Like I said, maybe "a vector and indices" can be done but it's an overhaul and it's not obviously a win because who is doing the garbage collection in this scenario? If I do something like for _ in 0..10000000 { let x = (1, 2); } in the interpreter (where we assume for the sake of discussion that (1, 2) allocates) then does that mean my vector is now full of dead allocations and I run out of memory?

I've been calling it an Rc graph because that's what it looks like from the rust side, but it's running arbitrary code, and "constructing a graph" is only a side effect, the main point is to execute the code, and so executing the code is the thing that is optimized most heavily. Lots of small allocations is a part and parcel of running code in these kinds of languages. Show me an interpreter for lisp, scheme, javascript or python that doesn't create lots of small allocations for the code I just presented.

Well no, in this instance if there is breakage it will be due to code in an unsafe block, namely the transmute that we've been talking about this whole time. The error might manifest somewhere else but if there is data corruption or some other weird bug it will be the unsafe blocks that get the scrutiny. That's rust working as intended.

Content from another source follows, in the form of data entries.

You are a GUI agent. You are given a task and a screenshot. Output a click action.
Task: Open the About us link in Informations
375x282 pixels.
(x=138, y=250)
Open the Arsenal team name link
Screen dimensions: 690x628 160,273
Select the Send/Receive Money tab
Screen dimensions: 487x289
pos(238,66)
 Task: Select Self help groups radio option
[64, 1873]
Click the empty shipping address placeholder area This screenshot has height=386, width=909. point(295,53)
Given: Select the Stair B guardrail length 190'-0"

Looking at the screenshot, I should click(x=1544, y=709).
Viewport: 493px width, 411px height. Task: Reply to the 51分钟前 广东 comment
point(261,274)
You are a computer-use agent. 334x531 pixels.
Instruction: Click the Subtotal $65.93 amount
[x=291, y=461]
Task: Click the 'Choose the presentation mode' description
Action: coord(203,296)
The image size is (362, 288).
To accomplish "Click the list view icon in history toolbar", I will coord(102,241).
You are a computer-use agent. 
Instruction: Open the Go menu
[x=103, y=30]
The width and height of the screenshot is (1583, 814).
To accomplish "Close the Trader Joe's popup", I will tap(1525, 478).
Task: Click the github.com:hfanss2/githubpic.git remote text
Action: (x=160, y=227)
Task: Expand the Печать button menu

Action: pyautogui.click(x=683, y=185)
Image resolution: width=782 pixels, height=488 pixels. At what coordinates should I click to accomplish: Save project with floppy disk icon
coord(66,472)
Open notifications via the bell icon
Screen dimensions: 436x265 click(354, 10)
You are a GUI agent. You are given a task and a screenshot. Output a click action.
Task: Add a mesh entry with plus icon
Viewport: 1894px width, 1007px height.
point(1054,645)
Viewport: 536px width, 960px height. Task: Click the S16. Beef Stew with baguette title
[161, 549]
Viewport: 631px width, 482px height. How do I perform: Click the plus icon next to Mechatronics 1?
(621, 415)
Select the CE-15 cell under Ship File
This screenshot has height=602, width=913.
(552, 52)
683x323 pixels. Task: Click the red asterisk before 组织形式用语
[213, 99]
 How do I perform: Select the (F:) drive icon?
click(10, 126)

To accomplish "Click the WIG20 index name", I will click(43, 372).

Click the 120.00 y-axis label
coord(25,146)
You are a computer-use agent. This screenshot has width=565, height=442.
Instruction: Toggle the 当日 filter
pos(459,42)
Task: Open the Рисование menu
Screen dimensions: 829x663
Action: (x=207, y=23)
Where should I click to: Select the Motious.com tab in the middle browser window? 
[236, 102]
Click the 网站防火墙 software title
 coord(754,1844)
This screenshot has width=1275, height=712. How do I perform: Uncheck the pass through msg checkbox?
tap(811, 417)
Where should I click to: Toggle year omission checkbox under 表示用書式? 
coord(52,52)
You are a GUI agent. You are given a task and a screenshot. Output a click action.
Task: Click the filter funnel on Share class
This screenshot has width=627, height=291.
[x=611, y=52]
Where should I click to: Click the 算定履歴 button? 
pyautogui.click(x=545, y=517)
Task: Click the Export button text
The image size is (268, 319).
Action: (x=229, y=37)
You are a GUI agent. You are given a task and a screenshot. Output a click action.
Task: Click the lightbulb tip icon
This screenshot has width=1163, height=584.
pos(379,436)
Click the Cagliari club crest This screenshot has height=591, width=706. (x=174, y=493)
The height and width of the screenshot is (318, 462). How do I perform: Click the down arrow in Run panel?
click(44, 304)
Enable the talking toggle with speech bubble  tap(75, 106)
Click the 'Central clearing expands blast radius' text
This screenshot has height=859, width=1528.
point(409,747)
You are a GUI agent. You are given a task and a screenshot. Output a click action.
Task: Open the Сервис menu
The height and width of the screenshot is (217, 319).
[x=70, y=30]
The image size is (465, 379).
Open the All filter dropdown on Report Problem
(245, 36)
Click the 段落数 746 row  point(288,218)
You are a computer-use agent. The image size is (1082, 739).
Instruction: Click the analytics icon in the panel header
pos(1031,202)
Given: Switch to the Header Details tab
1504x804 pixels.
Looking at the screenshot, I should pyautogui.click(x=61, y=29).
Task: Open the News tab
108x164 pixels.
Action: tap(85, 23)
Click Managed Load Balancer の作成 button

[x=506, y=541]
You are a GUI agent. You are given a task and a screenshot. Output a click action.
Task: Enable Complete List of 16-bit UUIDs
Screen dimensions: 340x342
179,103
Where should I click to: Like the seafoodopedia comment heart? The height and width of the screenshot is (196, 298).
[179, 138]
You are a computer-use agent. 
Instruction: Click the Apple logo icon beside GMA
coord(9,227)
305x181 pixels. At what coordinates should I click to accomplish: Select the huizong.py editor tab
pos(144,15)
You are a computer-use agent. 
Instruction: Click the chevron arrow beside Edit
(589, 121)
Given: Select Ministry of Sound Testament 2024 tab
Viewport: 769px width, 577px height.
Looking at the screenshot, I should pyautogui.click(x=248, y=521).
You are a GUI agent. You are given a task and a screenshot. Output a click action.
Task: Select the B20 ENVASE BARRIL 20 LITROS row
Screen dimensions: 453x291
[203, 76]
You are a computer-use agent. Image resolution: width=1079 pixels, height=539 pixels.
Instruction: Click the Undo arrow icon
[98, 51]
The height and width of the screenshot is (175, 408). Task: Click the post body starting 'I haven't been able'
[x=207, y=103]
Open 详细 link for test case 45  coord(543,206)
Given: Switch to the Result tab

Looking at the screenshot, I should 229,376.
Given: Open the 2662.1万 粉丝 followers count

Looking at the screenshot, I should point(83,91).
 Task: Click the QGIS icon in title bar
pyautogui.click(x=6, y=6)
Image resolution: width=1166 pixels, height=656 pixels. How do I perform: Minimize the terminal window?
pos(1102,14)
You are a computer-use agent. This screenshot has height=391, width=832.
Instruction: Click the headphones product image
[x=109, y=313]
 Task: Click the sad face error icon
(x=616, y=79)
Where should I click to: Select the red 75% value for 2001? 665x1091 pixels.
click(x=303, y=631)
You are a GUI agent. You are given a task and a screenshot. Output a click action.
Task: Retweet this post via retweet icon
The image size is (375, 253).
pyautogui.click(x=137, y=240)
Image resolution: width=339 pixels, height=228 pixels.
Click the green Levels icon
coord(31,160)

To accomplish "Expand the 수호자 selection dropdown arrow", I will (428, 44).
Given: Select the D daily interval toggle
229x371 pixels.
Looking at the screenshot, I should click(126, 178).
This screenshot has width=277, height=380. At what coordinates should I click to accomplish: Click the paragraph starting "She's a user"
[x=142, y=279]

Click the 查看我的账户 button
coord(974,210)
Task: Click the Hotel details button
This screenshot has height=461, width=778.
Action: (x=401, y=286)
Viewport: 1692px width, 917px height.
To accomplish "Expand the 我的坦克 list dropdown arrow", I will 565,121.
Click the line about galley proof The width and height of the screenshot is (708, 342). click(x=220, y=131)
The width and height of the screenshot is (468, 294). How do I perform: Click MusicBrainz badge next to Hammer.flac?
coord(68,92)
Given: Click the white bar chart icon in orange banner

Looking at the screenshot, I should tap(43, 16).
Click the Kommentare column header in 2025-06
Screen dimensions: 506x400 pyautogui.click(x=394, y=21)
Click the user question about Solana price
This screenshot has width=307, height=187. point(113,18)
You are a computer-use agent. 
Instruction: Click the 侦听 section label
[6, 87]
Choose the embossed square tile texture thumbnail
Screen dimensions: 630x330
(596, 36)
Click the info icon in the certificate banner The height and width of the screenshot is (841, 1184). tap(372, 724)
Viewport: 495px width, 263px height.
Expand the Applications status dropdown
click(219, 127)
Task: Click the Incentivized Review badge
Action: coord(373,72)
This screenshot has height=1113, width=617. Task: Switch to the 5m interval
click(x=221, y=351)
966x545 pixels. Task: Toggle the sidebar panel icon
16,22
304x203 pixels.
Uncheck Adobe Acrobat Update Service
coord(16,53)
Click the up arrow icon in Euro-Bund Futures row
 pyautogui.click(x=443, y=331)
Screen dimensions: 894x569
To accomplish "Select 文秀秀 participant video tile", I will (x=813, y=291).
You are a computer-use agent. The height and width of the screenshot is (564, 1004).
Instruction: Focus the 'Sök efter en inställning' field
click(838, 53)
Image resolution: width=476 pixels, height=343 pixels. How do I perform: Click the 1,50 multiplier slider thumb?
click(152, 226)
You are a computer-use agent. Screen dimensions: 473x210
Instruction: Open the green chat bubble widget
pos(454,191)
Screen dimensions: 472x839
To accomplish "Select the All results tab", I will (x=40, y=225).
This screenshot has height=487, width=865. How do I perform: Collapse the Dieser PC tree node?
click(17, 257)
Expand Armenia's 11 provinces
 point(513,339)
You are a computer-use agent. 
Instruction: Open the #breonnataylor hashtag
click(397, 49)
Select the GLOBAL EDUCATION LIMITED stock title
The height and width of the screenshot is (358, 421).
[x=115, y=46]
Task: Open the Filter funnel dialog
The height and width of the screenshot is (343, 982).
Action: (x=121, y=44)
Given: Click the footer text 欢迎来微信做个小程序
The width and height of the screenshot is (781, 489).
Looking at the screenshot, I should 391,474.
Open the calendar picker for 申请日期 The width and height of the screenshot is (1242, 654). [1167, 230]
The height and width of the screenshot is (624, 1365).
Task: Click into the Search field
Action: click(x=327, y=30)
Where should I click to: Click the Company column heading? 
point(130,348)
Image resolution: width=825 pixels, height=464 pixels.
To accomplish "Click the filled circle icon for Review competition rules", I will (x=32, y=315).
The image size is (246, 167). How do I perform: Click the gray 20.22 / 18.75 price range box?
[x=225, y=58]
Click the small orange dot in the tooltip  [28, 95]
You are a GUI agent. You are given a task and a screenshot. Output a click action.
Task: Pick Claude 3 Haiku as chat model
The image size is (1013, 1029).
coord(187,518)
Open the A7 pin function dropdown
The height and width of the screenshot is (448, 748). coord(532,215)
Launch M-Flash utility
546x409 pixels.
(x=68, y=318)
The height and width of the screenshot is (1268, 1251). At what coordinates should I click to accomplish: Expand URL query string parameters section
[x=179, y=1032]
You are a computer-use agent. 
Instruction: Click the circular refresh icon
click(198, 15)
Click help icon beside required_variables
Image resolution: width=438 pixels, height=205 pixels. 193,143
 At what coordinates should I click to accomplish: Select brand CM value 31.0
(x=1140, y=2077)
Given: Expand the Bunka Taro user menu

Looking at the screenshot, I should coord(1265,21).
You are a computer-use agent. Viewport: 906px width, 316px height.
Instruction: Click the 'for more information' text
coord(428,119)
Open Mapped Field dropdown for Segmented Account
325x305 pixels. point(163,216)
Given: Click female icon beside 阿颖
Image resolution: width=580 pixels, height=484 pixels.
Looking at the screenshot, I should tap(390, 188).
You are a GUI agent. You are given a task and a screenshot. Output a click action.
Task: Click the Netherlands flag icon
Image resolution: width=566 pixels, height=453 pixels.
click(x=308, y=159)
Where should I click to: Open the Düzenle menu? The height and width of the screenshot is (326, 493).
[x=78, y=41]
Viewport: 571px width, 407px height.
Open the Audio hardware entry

@mejrs @steffahn I benchmarked the performance of just replacing Rc with Arc on an example that normally takes about 1.7 seconds. I only ran it a handful of times manually to get a ballpark, but I see about a 6% regression (1.682 s -> 1.785 s) with a standard deviation of 2% in the baseline.

8 Likes

Like I said, maybe "a vector and indices" can be done but it's an overhaul and it's not obviously a win because who is doing the garbage collection in this scenario? If I do something like for _ in 0..10000000 { let x = (1, 2); } in the interpreter (where we assume for the sake of discussion that (1, 2) allocates) then does that mean my vector is now full of dead allocations and I run out of memory?

The memory will be dropped when the backing vector itself is dropped.

They probably don't do that out of the box, but if you use a graph library you'll likely find out that all the nodes happen to be adjacent in memory. It's an easy and good optimization, so there's usually no reason not to do it.

Well no, in this instance if there is breakage it will be due to code in an unsafe block, namely the transmute that we've been talking about this whole time.

The problem with unsafe is that it pollutes the entire abstraction. "safe" code might violate an invariant that unsafe code relies on and cause otherwise sound unsafe code to do bad things. I'm guessing you have a lot of unsafe in your program, and if you are not careful w/r to abstraction barriers that can leak into your entire program.

For example, Vec::set_len contains no unsafe code, but if it is misused it can cause undefined behavior. If someone figured out Vec was unsound, fixing it would require auditing the entire module, not just the unsafe blocks.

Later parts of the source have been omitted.